Und er war gebildet, kannte auch die historische Rolle der Kritik. Die radikale Einforderung von Beifall, wie sie von manchen „fortschrittlichen“ Künstlern heute betrieben wird, ist hingegen objektiv makaber und destruktiv. Cranko hätte sie vermutlich langweilig gefunden.
Auch sein Publikum setzte sich mit einer fundierten Meinung auseinander, sogar dann, wenn es nicht die der Mehrheit der Zuschauer war. Man rieb sich an intelligenten, sinnvollen Mitteilungen – statt wie eine gedankenlose Horde alles zu bejubeln, was laut und bunt ist, egal, in welcher Form einem vorgesetzt wird, und alles zu hassen, was die Funmaker kritisiert. Die Befähigung, sich ernsthaft mit Kunst auseinander zu setzen und dabei sogar noch über sich selbst lachen zu können, war in der Tat damals viel besser ausgeprägt als heute.
Zur Ergänzung ans Kinoerlebnis sei das hervorragende Buch von John Percival „John Cranko – Biographie“ empfohlen, das es nur noch antiquarisch gibt. Damit versteht man auch den Film nochmals besser. John Cranko erscheint in beiden Werken als ein zur künstlerischen Arbeit nachgerade Getriebener, dem man nur zu gern gedanklich folgt.
Tatsächlich hatte Cranko auch Probleme, und er fiel im Liebeskummer von der Neigung zum Alkohol in die Abhängigkeit von Barbituraten. Ärzte, die damals generell nicht genügend über die Gefahren der Pharmazeutika aufklärten, sondern sorglos suchterzeugende Tabletten verschrieben, trugen wohl ihr Quantum Schuld bei an Crankos frühen Tod.
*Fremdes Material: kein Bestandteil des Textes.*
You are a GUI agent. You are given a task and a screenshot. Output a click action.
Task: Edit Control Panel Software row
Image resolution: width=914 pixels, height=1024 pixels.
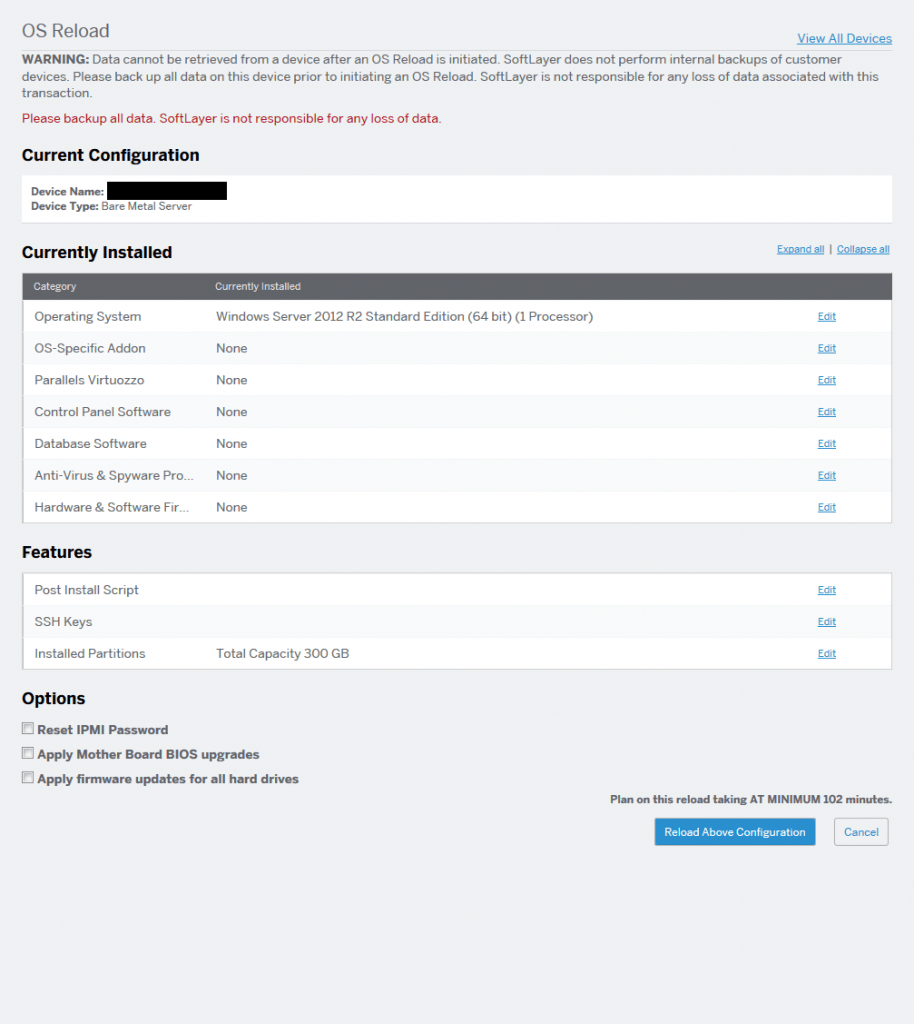coord(827,412)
Nach warmherzigen, intimen Szenen, in denen Cranko seine Compagnie wie ein Papa seine Großfamilie betreut, kommen zu den Erfolgsszenen auch ihre Schattenseiten: wie besessen und bis zur Selbstverletzung zu arbeiten, ohne Unterlass, bis zur totalen Erschöpfung.
Dass Cranko Brite war, verschweigt der Film, benennt es aber, dass er, weil er sich vom rassistischen Regime der Apartheid in Südafrika lossagen wollte, seine ursprüngliche Staatsbürgerschaft ablegte.
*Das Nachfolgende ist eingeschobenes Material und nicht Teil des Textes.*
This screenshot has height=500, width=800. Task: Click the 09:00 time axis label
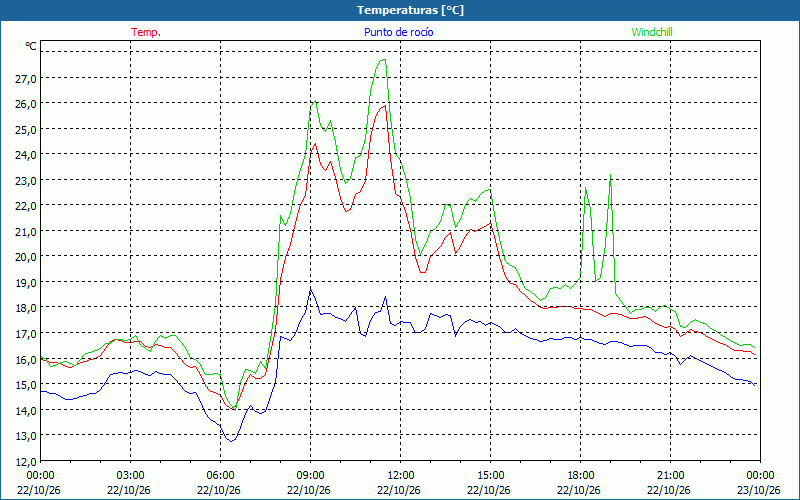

Dass „Spuren“, Crankos Ballett über eine Auschwitz-Überlebende, vom Publikum ausgebuht wurde, wie es hier zu sehen ist, ist realiter nicht wahr. Ein anderes Stück, das am selben Abend uraufgeführt wurde, hatte solchen Misserfolg: „Green“ konnte seine Leichtigkeit nicht dem Publikum vermitteln. Aber es passt ins Drehbuch von Joachim A. Lang, hier und dort kräftig zu klittern, weil er sich, wie weiland Rainer Werner Fassbinder, lieber selbst eine dramatische kleine Welt zimmert als sich nur an die Fakten zu halten.
Fazit: Der Film ist absolut sehenswert. Denn er hält den Tanz und die Menschen, die ihn lieben, auf faszinierende Art zusammen.